WARNING: on Cloud Run this REQUIRES always-on CPU (instance-based billing / --no-cpu-throttling). With the default request-only allocation, worker goroutines are throttled to near-zero between requests and refreshes stall. Prefer RequestBound unless your service already runs always-on CPU.
func NewBackground ¶
func NewBackground(workers, queueSize int, timeout time.Duration) *Background
NewBackground starts a pool of workers draining a queue of depth queueSize. timeout bounds each revalidation; <= 0 means no timeout.
func (*Background) Close ¶
func (b *Background) Close() error
Close stops accepting work, drains in-flight jobs, and waits for workers.
type Refresher ¶
type Refresher interface {
// Schedule requests a revalidation of key, performed by run. It returns true
// if it actually launched a refresh, and false if it was suppressed (a
// refresh for key was already in flight, the refresher is closed, or the
// queue was full), so callers can count real launches.

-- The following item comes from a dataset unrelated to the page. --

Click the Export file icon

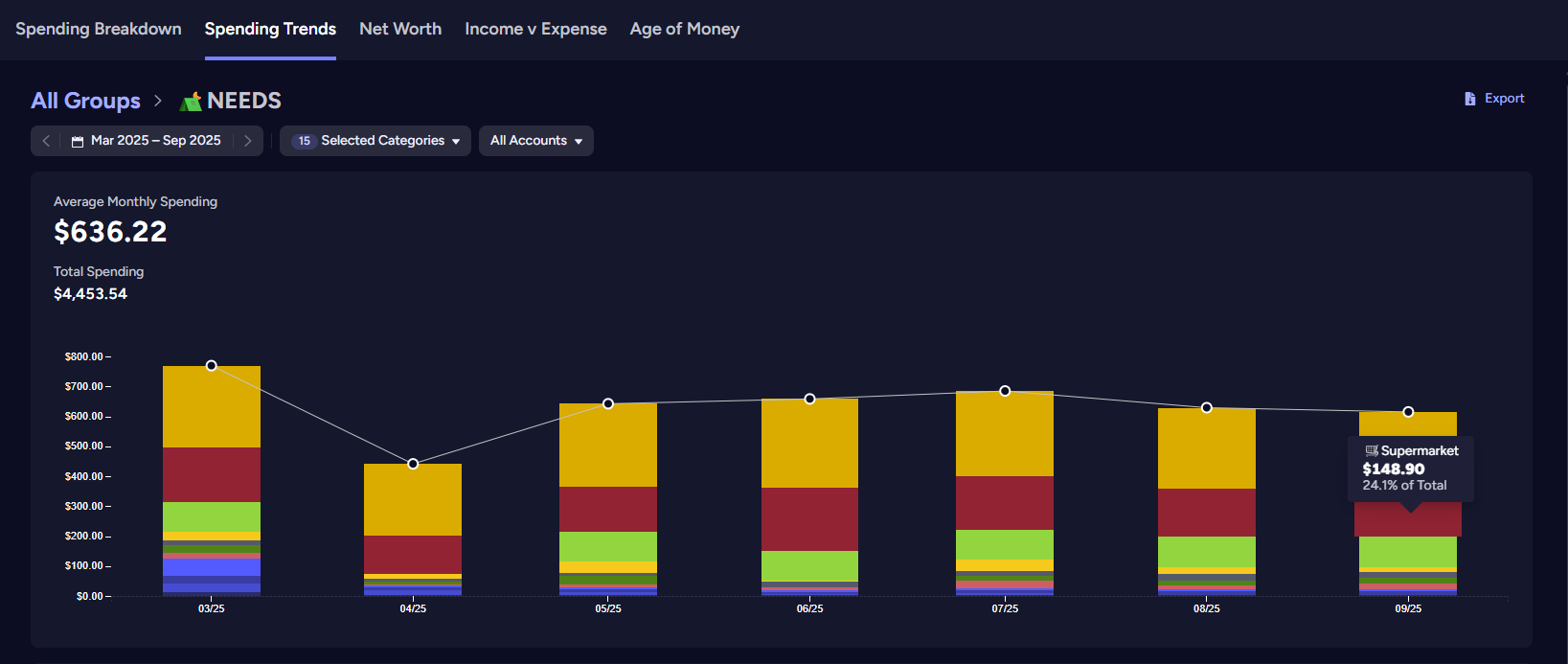click(1469, 99)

Schedule(key string, run func(ctx context.Context) error) bool
// Close stops any in-flight or pending refreshes and releases resources.
Close() error
}
Refresher schedules revalidation of cache keys. Implementations dedupe per key and Schedule is non-blocking.
type RequestBound ¶
type RequestBound struct {
// contains filtered or unexported fields
}
RequestBound revalidates stale entries on an ad-hoc detached goroutine; it keeps no long-lived worker pool.
On Cloud Run with request-only CPU allocation this is the safe default, but note the honest semantics: the refresh goroutine is detached (it does not share the triggering request's context), and Cloud Run allocates CPU per instance only while that instance is processing requests. So the refresh makes progress whenever the instance is handling any request and may stall while the instance is idle; the next request re-triggers a still-stale entry. It is best-effort, bounded by RefreshTimeout, not a guarantee of completion.
Fan-out is capped: at most maxConcurrent revalidations run at once. Without a cap, a synchronized stale wave (a deploy or a cold autoscaled fleet expiring many keys at once) would spawn one goroutine and one loader call per distinct key — a thundering herd on the origin precisely when it is most fragile. On saturation a Schedule is dropped (the entry stays stale and re-triggers on the next request), mirroring Background's queue-full drop. Stale-while-revalidate keeps serving the stale value meanwhile, so a conservative cap only slows how fast the stale set drains; it never fails a read.
func NewRequestBound ¶
func NewRequestBound(timeout time.Duration, maxConcurrent int) *RequestBound
NewRequestBound returns a request-bound refresher. timeout bounds each revalidation (<= 0 means no timeout). maxConcurrent caps concurrent revalidations; <= 0 selects defaultMaxConcurrentRefresh.
func (*RequestBound) Close ¶
func (r *RequestBound) Close() error
Close prevents new refreshes and waits for in-flight ones to finish. Unlike Background.Close it needs no idempotency guard: it closes no channel, so a repeat call merely re-sets closed and re-Waits on an already-drained group.